Behavioural effects of dopaminergic lesion and/or DA relevant to ICD
Clinical studies suggest that the occurrence of ICD involve multiple interactions between D2/D3 agonists, individual susceptibility, and the disease process, with a strong contribution of the drugs (see previous sections). Even though there is so far no experimental model that faithfully recapitulates ICD occurring in PD (Cenci et al. 2015), several behavioural features potentially relevant to the pathophysiology of ICD have been investigated in healthy animals and in pre-clinical models of PD. These include the assessment of the effects of DRT and/or dopaminergic loss on reward processing, risk-taking, impulsivity, gambling-like tasks, as well as perseverative/compulsive behaviours.
The rewarding properties of several DRT have been investigated in normal and preclinical rodent models of PD. Among classes of DRT, D3 and D2 rather than D1 agonists display rewarding properties (Zengin-Toktas et al. 2013). DRT incriminated in ICDs such as pramipexole display significant rewarding properties (Engeln et al. 2013a; Riddle et al. 2012) that are enhanced by the dopaminergic lesion when assessed using conditioned placed preference (Riddle et al. 2012). Increased rewarding properties of apomorphine and levodopa were also demonstrated in lesioned animals compared with sham rats (Campbell et al. 2014; Engeln et al. 2013b). The pattern of dopaminergic lesion may also influence the rewarding properties of DRT since lesion of the posterior, but not anterior ventral tegmental area, increase the rewarding properties of pramipexole and bromocriptine (Ouachikh et al. 2013, 2014).
Impulsivity being a multifaceted construct, several dimensions of impulsivity can be individually assessed using dedicated instrumental conditioning tasks. Regarding impulsive choice, it was first demonstrated that pramipexole (0.1–0.32 mg/kg) increased delay discounting in healthy rats, but at the expense of increased response latency and omissions (Koffarnus et al. 2011; Madden et al. 2010). Although such finding may be interpreted as increased impulsive choice at first glance, it should be noted that pramipexole decreased the choice for the large reinforcer even when no delay was imposed and highest pramipexole doses tested shifted preference towards indifference (Koffarnus et al. 2011; Madden et al. 2010).
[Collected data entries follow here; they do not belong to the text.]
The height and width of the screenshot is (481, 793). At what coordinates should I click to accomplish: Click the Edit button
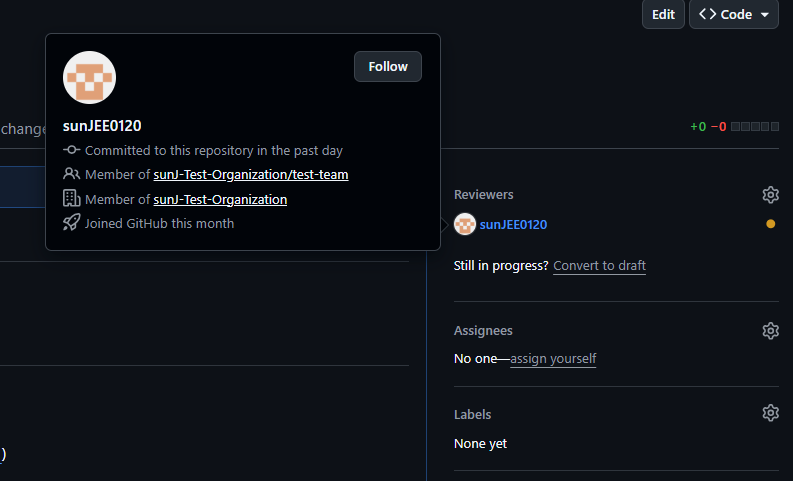point(663,14)
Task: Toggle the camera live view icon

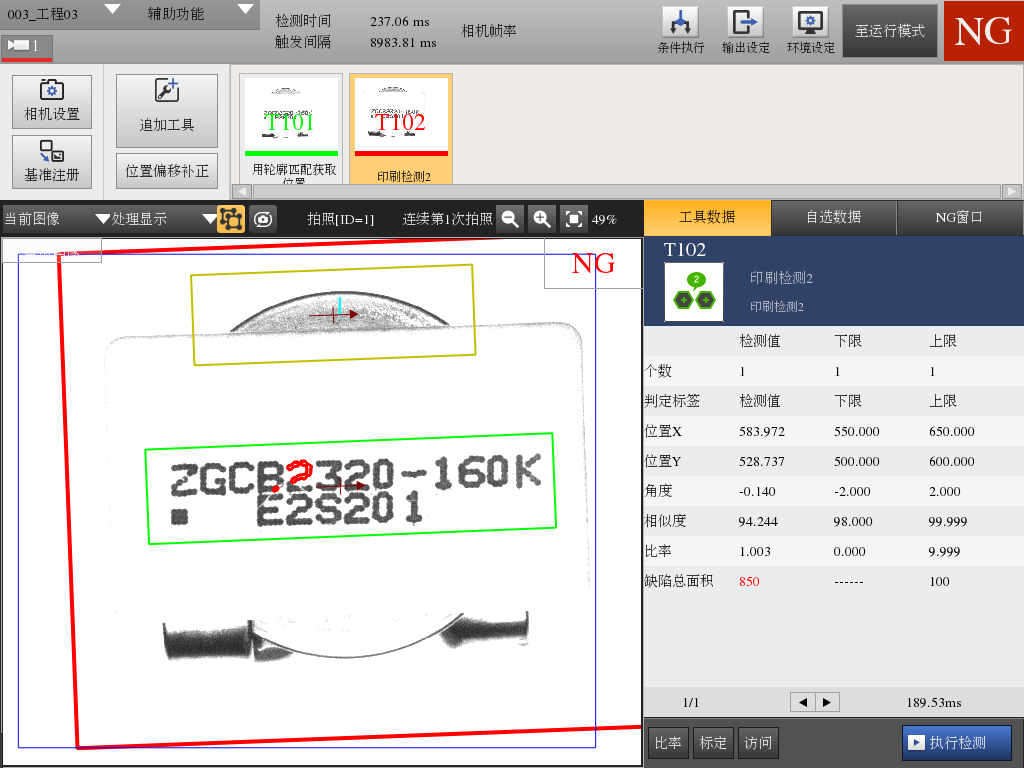Action: click(x=263, y=219)
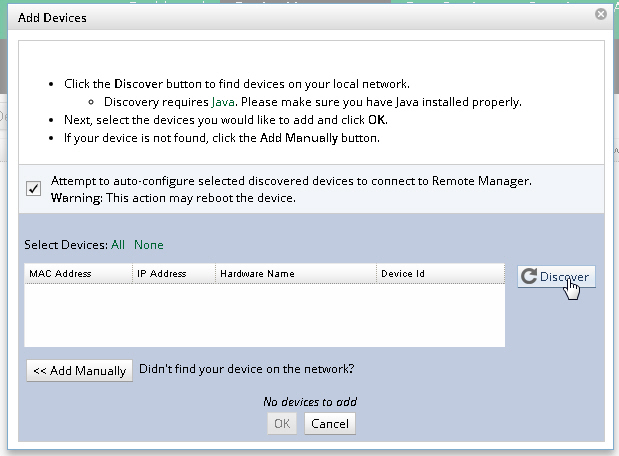Click inside the empty device list
This screenshot has height=456, width=619.
[x=265, y=315]
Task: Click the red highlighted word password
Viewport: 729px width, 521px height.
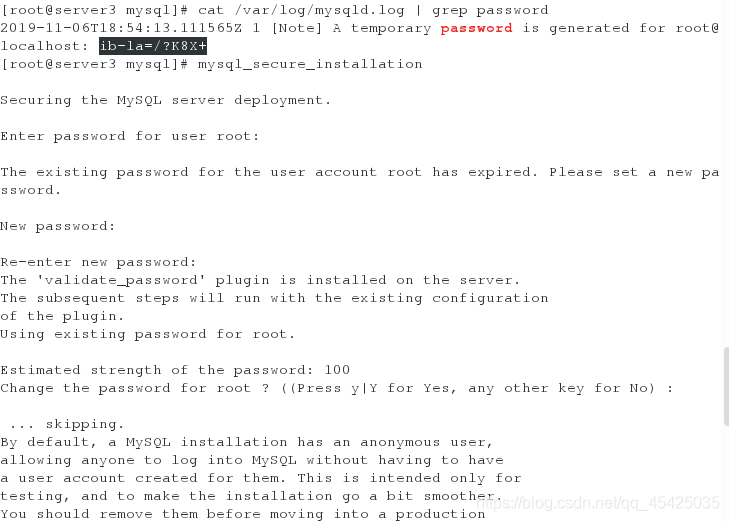Action: pyautogui.click(x=477, y=28)
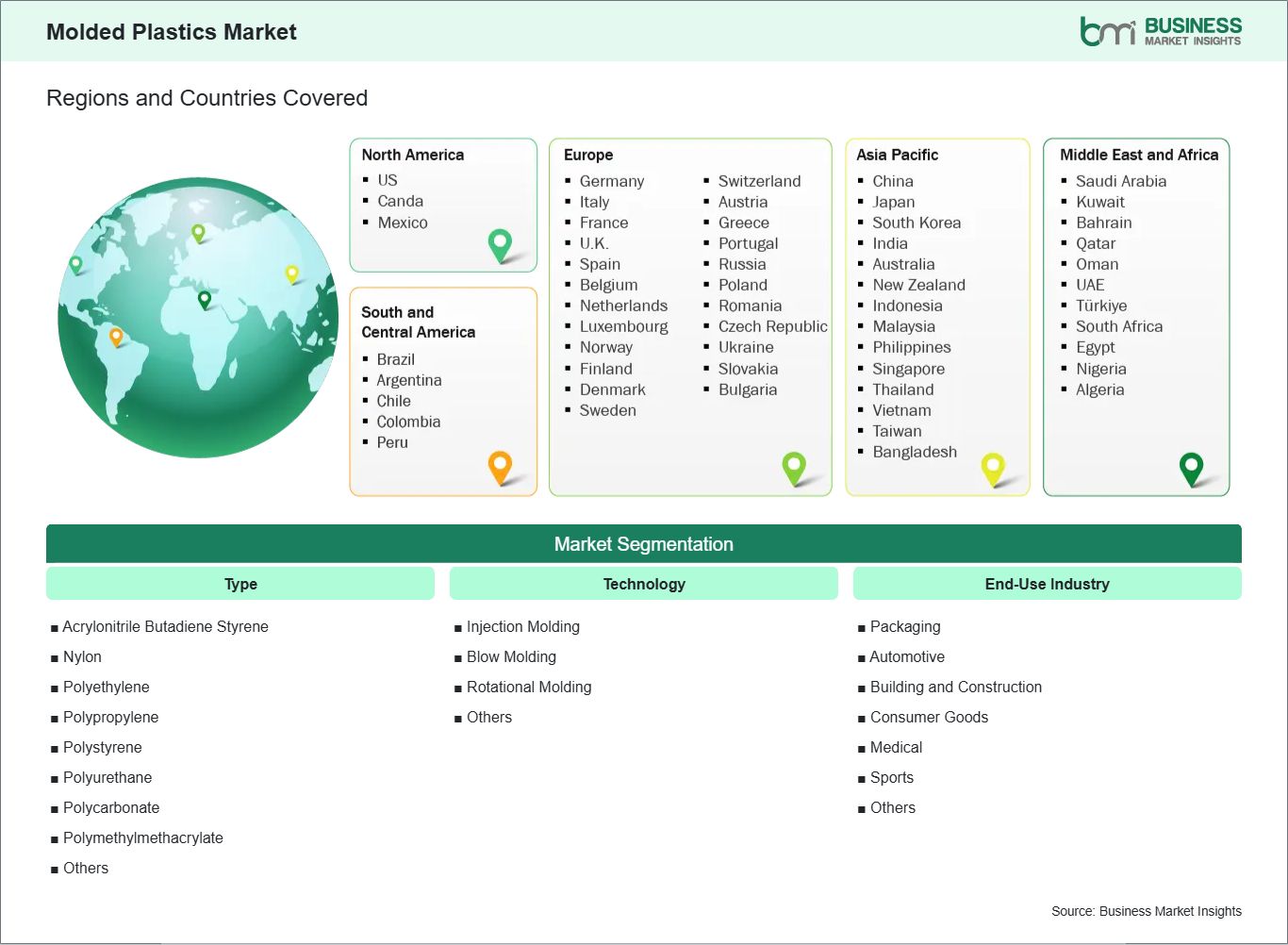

Surprisingly, both D2/D3 agonists and antagonists were shown to induce similar effects as shown with a decreased choice of the large reinforcer regardless of the delay (Koffarnus et al. 2011). Interestingly, further insight into the role of nigrostriatal degeneration was provided by the demonstration that striatal infusions of 6-OHDA increased delay discounting in rats without affecting the number of omissions during trials (Tedford et al. 2015). Whether the dopaminergic lesion combined with DA may lead to an additive effect on delay discounting has yet to be assessed.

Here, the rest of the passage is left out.